Below are records; reproduce exactly the lines from the one that has "Screen dimensions: 606x373" through the one that has "has height=272, width=529.", ends included, and nothing more.

** SOURCE DATA follows **

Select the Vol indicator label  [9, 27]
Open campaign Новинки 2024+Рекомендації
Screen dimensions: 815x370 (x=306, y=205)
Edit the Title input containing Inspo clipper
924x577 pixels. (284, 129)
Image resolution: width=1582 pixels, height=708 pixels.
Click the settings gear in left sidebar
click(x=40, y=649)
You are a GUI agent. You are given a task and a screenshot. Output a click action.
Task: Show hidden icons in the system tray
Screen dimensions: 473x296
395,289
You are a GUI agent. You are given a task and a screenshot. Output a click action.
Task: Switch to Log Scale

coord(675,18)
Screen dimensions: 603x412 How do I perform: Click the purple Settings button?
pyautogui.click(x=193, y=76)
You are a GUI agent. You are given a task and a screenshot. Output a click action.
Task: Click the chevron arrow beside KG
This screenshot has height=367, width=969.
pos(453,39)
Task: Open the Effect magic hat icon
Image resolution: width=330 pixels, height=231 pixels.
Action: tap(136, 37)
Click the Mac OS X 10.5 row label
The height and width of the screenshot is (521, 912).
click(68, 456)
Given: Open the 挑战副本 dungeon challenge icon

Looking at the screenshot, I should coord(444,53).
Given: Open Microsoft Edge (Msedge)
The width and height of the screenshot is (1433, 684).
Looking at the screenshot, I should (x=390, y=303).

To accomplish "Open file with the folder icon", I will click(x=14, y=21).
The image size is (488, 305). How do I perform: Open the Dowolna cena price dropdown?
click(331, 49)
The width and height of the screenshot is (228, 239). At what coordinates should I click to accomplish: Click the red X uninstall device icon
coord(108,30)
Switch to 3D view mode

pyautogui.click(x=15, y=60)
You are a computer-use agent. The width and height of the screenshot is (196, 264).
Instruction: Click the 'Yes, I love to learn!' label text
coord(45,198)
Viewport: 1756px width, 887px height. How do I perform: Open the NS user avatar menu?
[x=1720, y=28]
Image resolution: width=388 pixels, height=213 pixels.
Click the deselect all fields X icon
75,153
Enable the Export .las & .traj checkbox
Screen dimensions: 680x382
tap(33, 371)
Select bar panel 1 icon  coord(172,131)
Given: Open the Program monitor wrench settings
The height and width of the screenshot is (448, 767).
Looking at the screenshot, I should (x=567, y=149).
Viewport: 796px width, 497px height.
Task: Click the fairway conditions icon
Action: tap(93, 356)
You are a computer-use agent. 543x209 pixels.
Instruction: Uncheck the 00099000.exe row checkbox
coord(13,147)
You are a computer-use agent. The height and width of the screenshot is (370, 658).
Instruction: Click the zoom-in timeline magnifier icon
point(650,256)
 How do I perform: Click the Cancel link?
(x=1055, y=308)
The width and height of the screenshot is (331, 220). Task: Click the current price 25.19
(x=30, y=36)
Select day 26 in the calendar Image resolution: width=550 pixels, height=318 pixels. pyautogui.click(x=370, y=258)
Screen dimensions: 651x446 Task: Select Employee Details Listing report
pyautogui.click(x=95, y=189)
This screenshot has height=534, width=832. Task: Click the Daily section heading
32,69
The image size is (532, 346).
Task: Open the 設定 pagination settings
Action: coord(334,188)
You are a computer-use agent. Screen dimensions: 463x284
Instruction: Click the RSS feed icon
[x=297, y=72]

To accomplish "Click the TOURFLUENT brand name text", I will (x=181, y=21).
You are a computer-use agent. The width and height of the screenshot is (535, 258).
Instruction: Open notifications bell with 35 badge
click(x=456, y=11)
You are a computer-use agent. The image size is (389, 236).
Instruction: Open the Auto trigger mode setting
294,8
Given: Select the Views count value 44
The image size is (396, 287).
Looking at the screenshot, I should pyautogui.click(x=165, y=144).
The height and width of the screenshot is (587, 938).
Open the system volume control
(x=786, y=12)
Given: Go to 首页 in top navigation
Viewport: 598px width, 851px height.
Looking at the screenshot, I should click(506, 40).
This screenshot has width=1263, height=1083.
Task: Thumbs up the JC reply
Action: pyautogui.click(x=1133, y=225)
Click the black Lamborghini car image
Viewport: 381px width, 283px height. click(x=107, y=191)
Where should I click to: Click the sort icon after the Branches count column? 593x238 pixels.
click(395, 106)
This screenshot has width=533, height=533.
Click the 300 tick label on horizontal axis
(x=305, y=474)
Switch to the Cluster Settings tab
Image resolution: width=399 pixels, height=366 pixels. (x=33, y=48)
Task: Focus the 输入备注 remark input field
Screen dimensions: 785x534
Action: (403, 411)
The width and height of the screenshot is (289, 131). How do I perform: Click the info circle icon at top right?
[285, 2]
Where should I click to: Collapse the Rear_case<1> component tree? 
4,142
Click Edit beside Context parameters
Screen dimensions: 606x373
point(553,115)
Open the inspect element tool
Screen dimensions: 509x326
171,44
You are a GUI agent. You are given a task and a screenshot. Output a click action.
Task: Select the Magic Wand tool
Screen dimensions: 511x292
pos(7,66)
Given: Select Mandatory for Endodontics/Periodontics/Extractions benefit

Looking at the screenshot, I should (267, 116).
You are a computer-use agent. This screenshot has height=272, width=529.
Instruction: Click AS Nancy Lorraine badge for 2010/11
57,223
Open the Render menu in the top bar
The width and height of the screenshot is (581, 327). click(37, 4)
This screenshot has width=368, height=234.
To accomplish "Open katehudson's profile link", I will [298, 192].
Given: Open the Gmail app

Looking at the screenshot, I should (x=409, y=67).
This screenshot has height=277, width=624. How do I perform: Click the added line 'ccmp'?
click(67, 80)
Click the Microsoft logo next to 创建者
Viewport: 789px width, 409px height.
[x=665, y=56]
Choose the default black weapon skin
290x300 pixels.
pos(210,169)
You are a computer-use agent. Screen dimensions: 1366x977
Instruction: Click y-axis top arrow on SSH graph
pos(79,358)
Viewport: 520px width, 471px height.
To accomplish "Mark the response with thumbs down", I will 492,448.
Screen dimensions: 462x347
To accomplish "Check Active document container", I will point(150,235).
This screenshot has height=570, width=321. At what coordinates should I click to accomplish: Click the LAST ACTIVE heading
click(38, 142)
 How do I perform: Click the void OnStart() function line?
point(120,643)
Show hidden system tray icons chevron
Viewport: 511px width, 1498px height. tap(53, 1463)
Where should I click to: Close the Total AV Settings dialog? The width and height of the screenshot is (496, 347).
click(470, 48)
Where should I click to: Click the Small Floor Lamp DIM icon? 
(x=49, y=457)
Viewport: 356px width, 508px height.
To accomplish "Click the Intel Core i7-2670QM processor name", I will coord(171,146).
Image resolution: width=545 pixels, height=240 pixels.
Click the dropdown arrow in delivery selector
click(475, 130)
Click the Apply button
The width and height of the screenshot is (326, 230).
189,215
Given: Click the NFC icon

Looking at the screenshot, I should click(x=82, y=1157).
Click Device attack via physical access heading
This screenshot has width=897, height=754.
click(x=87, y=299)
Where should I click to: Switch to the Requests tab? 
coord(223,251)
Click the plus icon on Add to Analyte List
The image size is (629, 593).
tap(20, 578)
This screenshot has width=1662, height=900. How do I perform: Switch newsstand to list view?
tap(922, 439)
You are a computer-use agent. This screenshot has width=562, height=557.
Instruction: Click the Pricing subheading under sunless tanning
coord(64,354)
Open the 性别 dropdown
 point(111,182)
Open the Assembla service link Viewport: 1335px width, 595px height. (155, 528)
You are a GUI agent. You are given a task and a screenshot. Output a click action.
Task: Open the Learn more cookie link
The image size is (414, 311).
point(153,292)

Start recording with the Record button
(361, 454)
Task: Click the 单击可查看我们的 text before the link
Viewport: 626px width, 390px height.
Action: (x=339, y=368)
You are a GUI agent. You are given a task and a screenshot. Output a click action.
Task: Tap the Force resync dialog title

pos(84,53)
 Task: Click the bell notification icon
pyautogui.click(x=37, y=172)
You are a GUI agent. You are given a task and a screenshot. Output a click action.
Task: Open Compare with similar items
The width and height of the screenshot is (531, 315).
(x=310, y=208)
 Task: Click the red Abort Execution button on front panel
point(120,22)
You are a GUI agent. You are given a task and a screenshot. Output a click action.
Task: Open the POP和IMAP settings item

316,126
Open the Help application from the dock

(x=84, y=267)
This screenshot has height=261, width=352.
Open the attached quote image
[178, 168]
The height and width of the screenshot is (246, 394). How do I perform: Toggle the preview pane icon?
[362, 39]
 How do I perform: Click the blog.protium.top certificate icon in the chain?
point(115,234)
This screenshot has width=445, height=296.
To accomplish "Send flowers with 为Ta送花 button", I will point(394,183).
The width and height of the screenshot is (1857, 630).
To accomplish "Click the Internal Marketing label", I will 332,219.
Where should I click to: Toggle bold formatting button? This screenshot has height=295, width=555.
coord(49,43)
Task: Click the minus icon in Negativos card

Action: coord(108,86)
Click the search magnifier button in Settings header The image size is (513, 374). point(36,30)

** End of SOURCE DATA **

_TASK OUTPUT_
Screen dimensions: 606x373
point(553,115)
Open the inspect element tool
Screen dimensions: 509x326
171,44
You are a GUI agent. You are given a task and a screenshot. Output a click action.
Task: Select the Magic Wand tool
Screen dimensions: 511x292
pos(7,66)
Given: Select Mandatory for Endodontics/Periodontics/Extractions benefit

Looking at the screenshot, I should (267, 116).
You are a computer-use agent. This screenshot has height=272, width=529.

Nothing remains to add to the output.